» **Excerto selecionado**
Mais alegaram que o autor omite que só perfilhou o réu quando soube do relatório pericial e não em momento anterior, ou seja, quando conheceu da verdade biológica.

Alegam ainda os réus que a petição inicial não tem causa de pedir e os elementos probatórios requeridos, ou já existem ou são inúteis, o que permite concluir pela improcedência da acção, cuja petição deveria ser indeferida.

Invocaram, também, que a primeira ré é parte ilegítima nos presentes autos, nos termos dos arts. 576.º, n.ºs 1 e 2 e 577.º, al. e), ambos do CPC, devendo ser absolvida da instância, com as legais consequências, pois só o segundo réu teria interesse directo em contradizer nesta acção.

Continuaram impugnando a maior parte da matéria alegada pelo autor, designadamente que este pague a prestação de alimentos ao filho, com o qual só conviveu pouco tempo, havendo vários incidentes de incumprimento em que é demandado o pai.

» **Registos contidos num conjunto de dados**

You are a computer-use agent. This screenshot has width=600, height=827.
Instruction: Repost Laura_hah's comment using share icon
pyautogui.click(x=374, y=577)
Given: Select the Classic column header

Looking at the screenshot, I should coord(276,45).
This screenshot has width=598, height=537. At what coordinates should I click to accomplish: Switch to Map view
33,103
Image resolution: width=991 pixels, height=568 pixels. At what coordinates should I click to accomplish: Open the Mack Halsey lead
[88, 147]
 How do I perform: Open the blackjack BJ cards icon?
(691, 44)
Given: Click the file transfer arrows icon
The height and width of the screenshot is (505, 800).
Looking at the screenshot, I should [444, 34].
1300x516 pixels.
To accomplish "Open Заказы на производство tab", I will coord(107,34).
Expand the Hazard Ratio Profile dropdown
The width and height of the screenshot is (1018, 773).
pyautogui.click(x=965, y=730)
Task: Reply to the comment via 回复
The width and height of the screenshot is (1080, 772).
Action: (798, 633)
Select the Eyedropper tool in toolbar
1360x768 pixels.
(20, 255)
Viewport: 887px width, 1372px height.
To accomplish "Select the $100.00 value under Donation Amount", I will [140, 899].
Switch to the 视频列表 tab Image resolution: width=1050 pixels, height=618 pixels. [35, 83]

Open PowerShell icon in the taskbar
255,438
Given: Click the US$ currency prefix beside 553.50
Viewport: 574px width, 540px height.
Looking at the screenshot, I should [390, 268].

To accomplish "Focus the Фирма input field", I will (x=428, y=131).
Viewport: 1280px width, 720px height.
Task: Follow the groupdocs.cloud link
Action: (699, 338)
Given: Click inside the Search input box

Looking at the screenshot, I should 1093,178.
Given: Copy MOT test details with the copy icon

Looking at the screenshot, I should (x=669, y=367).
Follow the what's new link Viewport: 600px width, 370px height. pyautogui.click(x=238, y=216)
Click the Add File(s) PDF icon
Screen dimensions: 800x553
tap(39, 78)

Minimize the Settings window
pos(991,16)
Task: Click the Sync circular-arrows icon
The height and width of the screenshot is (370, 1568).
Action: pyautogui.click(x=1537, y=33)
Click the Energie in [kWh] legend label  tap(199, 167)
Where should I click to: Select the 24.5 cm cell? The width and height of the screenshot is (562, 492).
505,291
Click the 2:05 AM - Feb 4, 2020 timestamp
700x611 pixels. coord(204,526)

» **Instruções de trabalho**
No excerto selecionado, troque "relatório pericial" por "exame pericial" e reproduza o trecho que vai de "Mais alegaram que" até "contradizer nesta acção.".

» **Resposta**
Mais alegaram que o autor omite que só perfilhou o réu quando soube do exame pericial e não em momento anterior, ou seja, quando conheceu da verdade biológica.

Alegam ainda os réus que a petição inicial não tem causa de pedir e os elementos probatórios requeridos, ou já existem ou são inúteis, o que permite concluir pela improcedência da acção, cuja petição deveria ser indeferida.

Invocaram, também, que a primeira ré é parte ilegítima nos presentes autos, nos termos dos arts. 576.º, n.ºs 1 e 2 e 577.º, al. e), ambos do CPC, devendo ser absolvida da instância, com as legais consequências, pois só o segundo réu teria interesse directo em contradizer nesta acção.